Hash Functions

Hashing is a one-way mapping of data. It takes a variable-length input and produces a fixed-length output called a message digest or simply a hash. Unlike encryption, which can be decrypted, hashes cannot be transformed back into the original message.

The diagram below shows some sample hash values for some encrypted words and phrases.

Graphic that shows sample hash values for some encrypted words and phrases. The left column shows variable-length inputs: the words “Students,” “Students are graded” and “Students are graduated.” Arrows lead to the middle column, which represents the cryptographic hash function that processes plain text and converts it to a hash value. Arrows also lead to the right column, called hash value or digest. Here we see that “Students” has been converted to the 24-character hash 3LCR 8CBO 6DH3 EW4D ABK8 JLE2. Below that, “Students are graded” has also been converted to a 24-character hash AB3F CCD4 67DA FD3F JKL7 8DML.
Sample Hash Values

Common Usage

Hash functions are commonly used to validate file integrity, to prove authentication of issuing parties in digital certificates, and to check against passwords stored in application databases.

When a user attempts to log onto a system that requires a password, the system typically takes the password, converts it to a hash using a specific hashing algorithm, and checks to see whether the password matches the stored hash within the system's user database. If the two hash functions match, the user is allowed to log in; if not, access is denied. Hash functions thus ensure confidentiality and integrity by preventing operating systems and applications from saving passwords in plaintext.

Hash functions produce a "fingerprint" known as a signature, which can be used to determine the integrity of any data element. More specifically, if even one bit of data is modified in the data input, a completely different message digest is produced.

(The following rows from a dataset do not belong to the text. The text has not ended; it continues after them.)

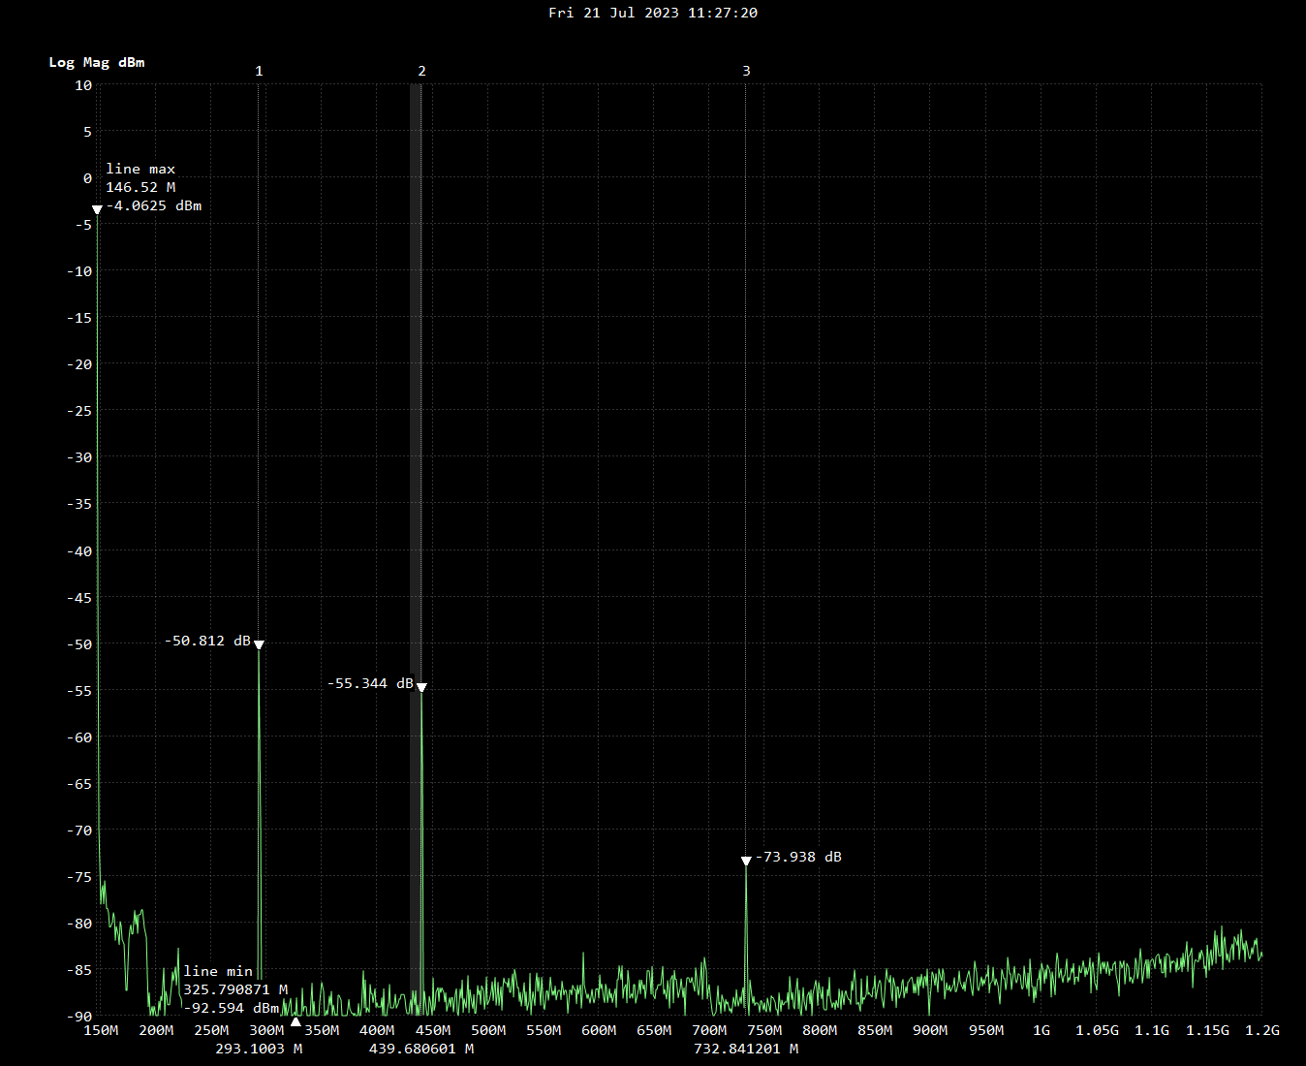Select the 732.841201 M frequency readout
Image resolution: width=1306 pixels, height=1066 pixels.
point(746,1049)
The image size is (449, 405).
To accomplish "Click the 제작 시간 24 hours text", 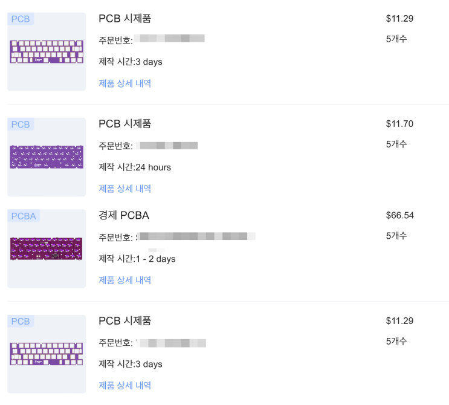I will 135,167.
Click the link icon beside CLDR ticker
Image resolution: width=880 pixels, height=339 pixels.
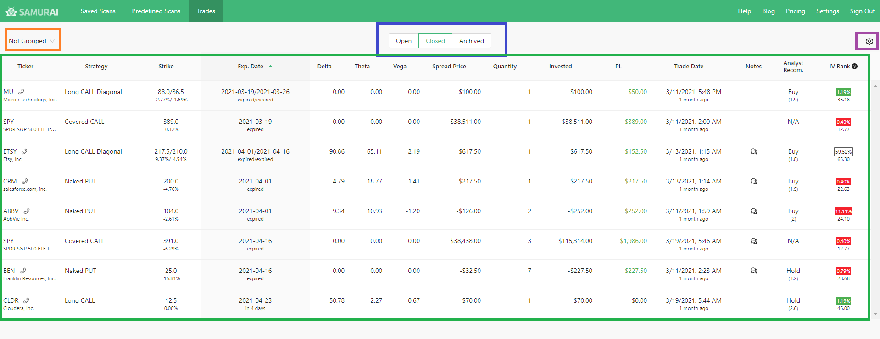coord(26,300)
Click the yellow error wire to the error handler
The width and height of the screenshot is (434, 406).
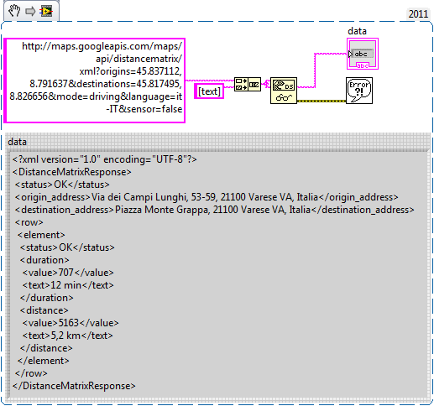tap(322, 101)
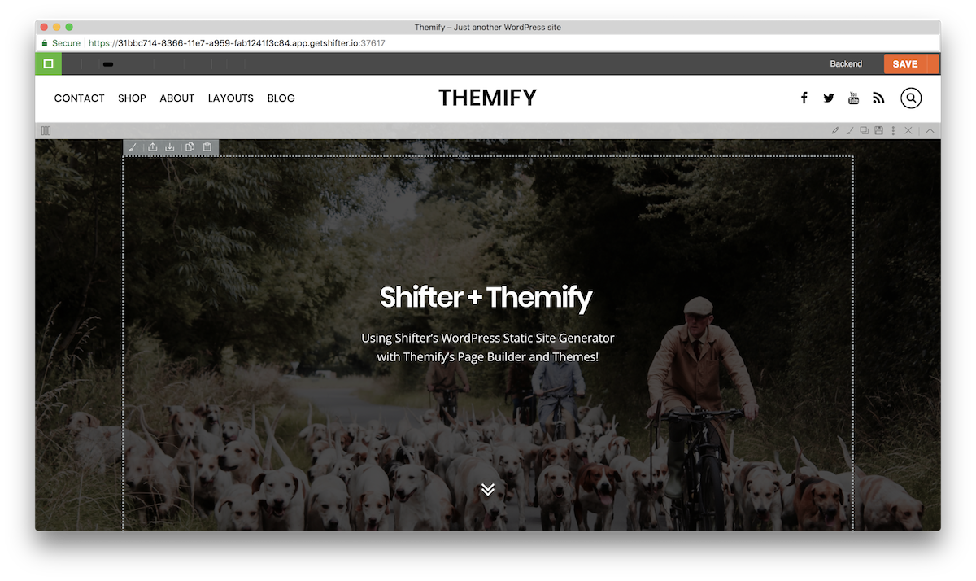The height and width of the screenshot is (581, 976).
Task: Go to the SHOP menu item
Action: tap(132, 98)
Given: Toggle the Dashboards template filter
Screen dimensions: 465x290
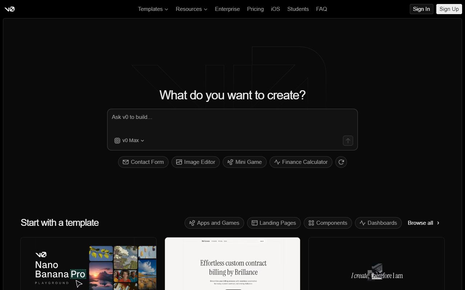Looking at the screenshot, I should [378, 223].
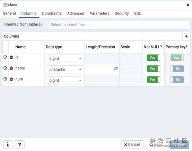Open the data type dropdown for id
The width and height of the screenshot is (192, 151).
[x=64, y=59]
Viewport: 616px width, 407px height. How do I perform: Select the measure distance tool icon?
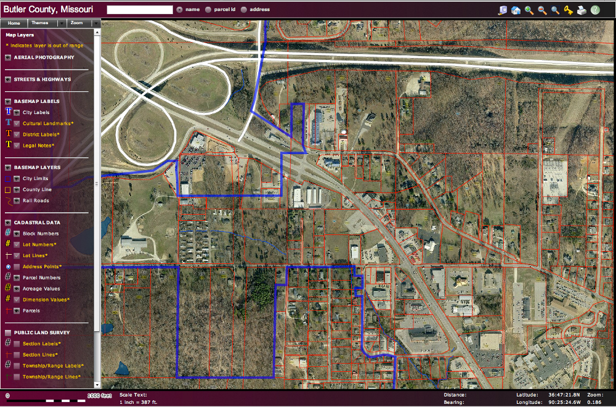click(x=503, y=10)
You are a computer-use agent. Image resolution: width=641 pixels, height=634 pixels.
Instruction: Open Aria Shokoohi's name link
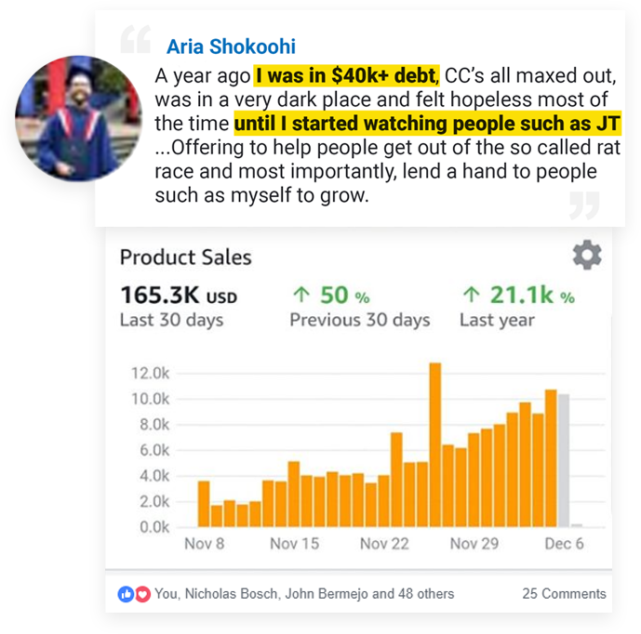coord(231,46)
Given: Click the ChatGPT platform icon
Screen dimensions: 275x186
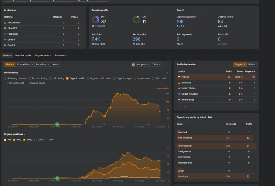Looking at the screenshot, I should point(5,28).
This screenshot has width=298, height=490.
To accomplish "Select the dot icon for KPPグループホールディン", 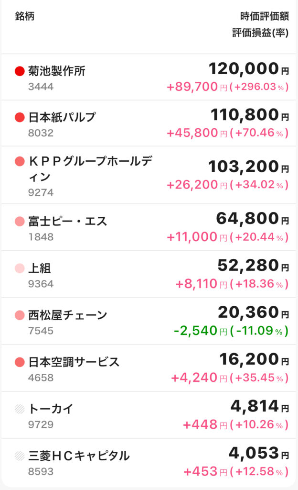I will pos(20,161).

However, as hash functions generate a fixed-length hash for any length of input, there is a chance that two values can produce the same hash value, an eventuality that is referred to as a collision. Collision is rare, but it can happen, more often when a smaller key space is used. Therefore, it is better to use hash functions that produce longer-length fixed output. For example, the chance of collision is smaller for a 192-bit output than for a 128-bit output. The longer length protects against a sophisticated class of attack known as the birthday attack.

Examples of Hash Functions

The most widely used hash function today is the Secure Hash Algorithm (SHA) developed by the National Institute of Standards and Technology (NIST) in 1993.

In 2002, NIST produced a revised version of the federal information processing standard (FIPS 180-2), which defined three new versions of SHA, with hash value lengths of 256, 384, and 512 bits, known as SHA-256, SHA-384, and SHA-512, respectively. Further revisions are expected (Keswani & Khadilkar, n.d.).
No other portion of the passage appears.